The mixed martial arts community as well as its fans say they were shocked to hear of the death of popular fighter Kimbo Slice, who died at age 42 after being taken to a Margate, Fla., hospital on Monday.

The bushy bearded Slice, whose real name was Kevin Ferguson, was a one time strip club bouncer who became a street fighter who parlayed his unsanctioned bouts into internet fame and eventually a MMA career and global popularity.

Slice’s death was confirmed by Scott Coker, the CEO of Bellator, which promoted his return to MMA last year after a five-year absence.

“One of the most popular MMA fighters ever, Kimbo was a charismatic, larger-than-life personality that transcended the sport,” Coker said. “Outside of the cage he was a friendly, gentle giant and a devoted family man. His loss leaves us all with extremely heavy hearts.”



American Top Team, the Florida gym where Slice trained had also tweeted Tuesday that he had died.

Ultimate Fighting Challenge issued a statement praising Slice, who appeared on a highly-rated season of their long-running reality competition show, “The Ultimate Fighter,” in 2009. Slice also fought at UFC 113 in Montreal, losing to Matt Mitrione before taking his five-year break from MMA.

“He carried himself as a true professional during his time in our organization,” the UFC’s statement read. “While he will never be forgotten for his fighting style and transcendent image, Slice will also be remembered for his warm personality and commitment to his family and friends.”

Others in the MMA world took to Twitter to express their sadness over the death of Slice including current UFC heavyweight champion Stipe Miocic.

The cause of death was still unclear. Kmiotek said there is no active police investigation, and no foul play is suspected.
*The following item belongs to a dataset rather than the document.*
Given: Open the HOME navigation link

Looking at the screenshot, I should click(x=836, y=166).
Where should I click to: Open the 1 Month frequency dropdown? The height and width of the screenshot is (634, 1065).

After gaining viral internet fame at a time when the phenomenon was still relatively new, Slice studied MMA and eventually competed for several promotions, including the UFC and Bellator, which staged his two most recent fights. While he went only 5-2 and never won a championship belt, the personable Slice became one of MMA’s best-known figures, attracting large television audiences and crowds to his growing sport.